Quelle est donc cette pratique ? Nous témoignons tous ici de sa variété; il me semble
cependant qu’on peut en dire ceci :
1- Elle passe par une parole, c’est-à-dire par un exercice concret de la pensée, qui
donc se situe dans un lieu spécifique et qui s’adresse à des gens, généralement
à des adolescents de 17-18 ans (j’en parlerai peu ici, mais il s’agit du point de
fuite de ce texte) ;
2- Cette pratique vise une transmission, c’est-à-dire, d’une manière très variée, à
montrer et à tenter de (faire) comprendre d’où nous sommes, comment nous
sommes devenus ce que nous sommes devenus – car en effet, nous ne ne
sommes pas issus d’une génération spontanée;
3- Cette pratique est ancrée dans un présent qui nous travaille et qu’en retour, en
tentant de le (faire) comprendre, nous travaillons en retour;
1
4- Pour toutes ces raisons, cette pratique a une portée critique, ne serait-ce qu’en
offrant aux étudiants un regard sur quelque chose d’autre que l’actuel où on
voudrait les confiner et les enfermer.
Réfléchir philosophiquement à notre pratique, cela veut dire qu’il faut réfléchir au
présent où nous sommes, lieu et époque, structure, système et institution, en tenant
compte que ce présent a une genèse.
S’approprier ainsi un document comme le rapport Demers :
En faire un objet de la philosophie comme interrogation sur notre présent.

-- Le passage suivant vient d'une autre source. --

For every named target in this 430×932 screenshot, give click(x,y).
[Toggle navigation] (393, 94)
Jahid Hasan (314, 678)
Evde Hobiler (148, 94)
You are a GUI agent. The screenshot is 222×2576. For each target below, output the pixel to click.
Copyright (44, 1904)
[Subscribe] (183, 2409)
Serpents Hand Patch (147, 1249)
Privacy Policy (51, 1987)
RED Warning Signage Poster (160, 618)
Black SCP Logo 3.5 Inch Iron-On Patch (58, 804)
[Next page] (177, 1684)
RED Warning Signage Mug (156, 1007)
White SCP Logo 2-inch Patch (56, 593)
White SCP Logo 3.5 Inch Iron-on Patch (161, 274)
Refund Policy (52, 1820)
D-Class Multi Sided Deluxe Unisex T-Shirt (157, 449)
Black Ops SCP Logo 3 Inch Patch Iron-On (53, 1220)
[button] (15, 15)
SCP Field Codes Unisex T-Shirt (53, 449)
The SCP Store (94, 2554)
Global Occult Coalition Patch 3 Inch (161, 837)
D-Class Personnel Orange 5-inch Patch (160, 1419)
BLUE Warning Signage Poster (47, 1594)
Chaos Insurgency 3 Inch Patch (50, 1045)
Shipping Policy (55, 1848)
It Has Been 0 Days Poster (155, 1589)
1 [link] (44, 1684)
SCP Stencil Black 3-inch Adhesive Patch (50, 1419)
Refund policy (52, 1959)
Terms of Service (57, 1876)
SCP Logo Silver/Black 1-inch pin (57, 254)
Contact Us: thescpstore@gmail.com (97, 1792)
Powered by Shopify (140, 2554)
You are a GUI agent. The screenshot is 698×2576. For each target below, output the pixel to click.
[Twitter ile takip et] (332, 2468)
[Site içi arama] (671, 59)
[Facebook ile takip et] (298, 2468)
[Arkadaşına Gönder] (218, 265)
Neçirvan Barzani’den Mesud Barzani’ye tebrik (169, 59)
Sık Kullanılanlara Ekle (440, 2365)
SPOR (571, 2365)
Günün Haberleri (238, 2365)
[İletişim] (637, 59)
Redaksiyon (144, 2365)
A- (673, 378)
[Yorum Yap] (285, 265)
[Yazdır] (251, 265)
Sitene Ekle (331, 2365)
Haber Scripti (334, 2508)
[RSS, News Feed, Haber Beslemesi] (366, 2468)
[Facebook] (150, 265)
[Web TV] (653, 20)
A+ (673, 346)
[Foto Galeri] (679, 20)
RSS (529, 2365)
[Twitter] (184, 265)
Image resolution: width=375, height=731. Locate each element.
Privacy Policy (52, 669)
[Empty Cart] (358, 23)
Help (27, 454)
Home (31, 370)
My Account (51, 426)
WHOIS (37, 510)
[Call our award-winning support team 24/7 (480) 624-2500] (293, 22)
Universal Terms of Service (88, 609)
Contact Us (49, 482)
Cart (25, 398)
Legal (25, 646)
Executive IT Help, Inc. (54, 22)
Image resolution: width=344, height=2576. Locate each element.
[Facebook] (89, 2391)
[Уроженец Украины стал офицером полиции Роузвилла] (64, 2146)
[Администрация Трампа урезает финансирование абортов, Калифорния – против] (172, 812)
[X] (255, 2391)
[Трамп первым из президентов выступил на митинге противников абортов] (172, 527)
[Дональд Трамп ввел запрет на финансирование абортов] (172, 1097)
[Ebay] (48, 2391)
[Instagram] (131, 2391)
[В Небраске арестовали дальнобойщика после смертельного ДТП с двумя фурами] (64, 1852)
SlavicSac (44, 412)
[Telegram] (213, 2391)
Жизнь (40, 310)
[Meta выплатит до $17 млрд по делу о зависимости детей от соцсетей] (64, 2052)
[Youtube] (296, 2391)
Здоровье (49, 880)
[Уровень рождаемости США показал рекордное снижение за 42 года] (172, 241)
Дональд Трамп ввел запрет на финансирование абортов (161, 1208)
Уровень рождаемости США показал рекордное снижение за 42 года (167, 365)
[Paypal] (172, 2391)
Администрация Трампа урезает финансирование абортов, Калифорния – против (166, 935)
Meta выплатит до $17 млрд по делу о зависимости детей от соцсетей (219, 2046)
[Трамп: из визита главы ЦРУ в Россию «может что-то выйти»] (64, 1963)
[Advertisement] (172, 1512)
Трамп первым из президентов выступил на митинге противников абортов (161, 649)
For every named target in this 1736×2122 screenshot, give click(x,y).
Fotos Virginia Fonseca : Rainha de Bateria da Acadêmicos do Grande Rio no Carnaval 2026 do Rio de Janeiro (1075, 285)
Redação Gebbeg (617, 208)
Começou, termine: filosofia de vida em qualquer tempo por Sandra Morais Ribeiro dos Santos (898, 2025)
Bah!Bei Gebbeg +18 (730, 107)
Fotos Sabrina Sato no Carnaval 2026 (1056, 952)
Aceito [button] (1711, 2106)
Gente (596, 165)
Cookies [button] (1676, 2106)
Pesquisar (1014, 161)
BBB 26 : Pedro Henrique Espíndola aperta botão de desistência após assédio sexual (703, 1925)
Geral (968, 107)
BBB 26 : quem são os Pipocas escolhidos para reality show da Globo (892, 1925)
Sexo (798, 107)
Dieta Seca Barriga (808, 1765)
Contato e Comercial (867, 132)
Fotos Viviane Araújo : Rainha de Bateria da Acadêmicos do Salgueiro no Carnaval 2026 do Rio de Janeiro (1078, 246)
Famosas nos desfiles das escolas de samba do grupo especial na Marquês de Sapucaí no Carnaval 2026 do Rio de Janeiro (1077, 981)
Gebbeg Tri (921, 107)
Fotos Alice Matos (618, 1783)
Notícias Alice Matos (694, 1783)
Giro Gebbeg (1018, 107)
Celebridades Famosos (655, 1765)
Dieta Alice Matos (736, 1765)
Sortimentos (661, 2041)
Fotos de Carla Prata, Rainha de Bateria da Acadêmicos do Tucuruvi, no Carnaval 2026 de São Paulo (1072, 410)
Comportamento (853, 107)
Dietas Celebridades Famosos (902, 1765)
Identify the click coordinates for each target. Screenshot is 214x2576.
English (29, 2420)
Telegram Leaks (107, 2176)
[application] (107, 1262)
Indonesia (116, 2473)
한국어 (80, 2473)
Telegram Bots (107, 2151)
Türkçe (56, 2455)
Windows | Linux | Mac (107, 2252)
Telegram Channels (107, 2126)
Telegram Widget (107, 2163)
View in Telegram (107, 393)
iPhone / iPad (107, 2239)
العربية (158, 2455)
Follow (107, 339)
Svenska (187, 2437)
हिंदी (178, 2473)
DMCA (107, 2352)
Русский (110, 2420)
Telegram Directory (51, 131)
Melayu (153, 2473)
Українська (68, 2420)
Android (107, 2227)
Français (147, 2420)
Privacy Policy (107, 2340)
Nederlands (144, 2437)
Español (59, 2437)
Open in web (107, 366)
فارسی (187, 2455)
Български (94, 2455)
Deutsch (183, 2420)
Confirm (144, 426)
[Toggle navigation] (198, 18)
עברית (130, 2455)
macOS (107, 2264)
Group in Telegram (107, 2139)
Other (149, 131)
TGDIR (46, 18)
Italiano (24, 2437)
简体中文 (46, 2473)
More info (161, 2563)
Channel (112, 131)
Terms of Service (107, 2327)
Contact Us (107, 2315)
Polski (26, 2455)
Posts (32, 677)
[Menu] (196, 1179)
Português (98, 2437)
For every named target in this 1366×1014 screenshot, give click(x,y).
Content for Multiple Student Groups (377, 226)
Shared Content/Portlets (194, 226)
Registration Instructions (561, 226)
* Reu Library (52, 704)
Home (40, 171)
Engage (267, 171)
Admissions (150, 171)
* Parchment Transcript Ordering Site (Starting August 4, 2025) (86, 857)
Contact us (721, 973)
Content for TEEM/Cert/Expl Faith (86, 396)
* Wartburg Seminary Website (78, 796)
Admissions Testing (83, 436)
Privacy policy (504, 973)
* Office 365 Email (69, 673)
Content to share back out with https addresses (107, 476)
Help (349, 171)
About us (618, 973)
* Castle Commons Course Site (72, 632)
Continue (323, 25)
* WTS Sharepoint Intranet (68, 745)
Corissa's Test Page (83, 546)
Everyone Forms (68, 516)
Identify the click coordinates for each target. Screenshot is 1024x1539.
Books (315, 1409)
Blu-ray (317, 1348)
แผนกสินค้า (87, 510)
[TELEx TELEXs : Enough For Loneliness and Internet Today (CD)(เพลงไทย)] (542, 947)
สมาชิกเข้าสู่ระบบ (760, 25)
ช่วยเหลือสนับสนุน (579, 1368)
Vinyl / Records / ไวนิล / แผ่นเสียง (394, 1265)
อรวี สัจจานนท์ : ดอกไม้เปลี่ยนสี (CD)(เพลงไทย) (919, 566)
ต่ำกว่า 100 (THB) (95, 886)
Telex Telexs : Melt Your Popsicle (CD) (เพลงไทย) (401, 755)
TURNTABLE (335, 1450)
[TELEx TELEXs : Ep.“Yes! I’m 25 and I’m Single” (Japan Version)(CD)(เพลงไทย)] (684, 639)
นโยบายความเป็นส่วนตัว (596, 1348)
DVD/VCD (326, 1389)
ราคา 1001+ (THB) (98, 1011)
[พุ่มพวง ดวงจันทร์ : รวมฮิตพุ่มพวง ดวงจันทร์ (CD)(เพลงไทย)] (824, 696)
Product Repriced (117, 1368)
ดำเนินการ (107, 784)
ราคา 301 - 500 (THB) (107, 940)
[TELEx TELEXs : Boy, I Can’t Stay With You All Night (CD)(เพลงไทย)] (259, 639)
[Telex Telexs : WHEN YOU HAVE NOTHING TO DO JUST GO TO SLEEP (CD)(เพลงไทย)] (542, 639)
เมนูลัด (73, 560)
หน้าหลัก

Ne pas l’aborder comme une norme toute puissante ou un présent intégral et
irrévocable qui viendraient déterminer notre pratique et que nous finirions alors par
introjecter.
QUESTIONNER LE PRÉSENT ?
On pourrait penser que cet ancrage dans le présent rejoint bien les critiques faites
notamment dans le rapport Demers quant à notre obsolescence : la philosophie se doit
d’être actuelle. Il faut l’adapter et en adapter l’enseignement à un monde en perpétuel
changement – mais comment s’adapter à ce qui change constamment ?
Pourtant rien n’est plus éloigné de cette obsession de l’actualité que de réfléchir au
présent tel que je l’ai suggéré.
Foucault, dans deux textes programmatiques, intitulés Qu’est-ce que les lumières ? ,
définit la modernité comme une attitude, soit :
Un mode de relation à l’égard de l’actualité, un choix volontaire qui est fait par certains,
une manière de penser et de sentir, une manière d’agir et de se conduire qui, tout à la
fois, marque une appartenance et se présente comme une tâche. (p.6)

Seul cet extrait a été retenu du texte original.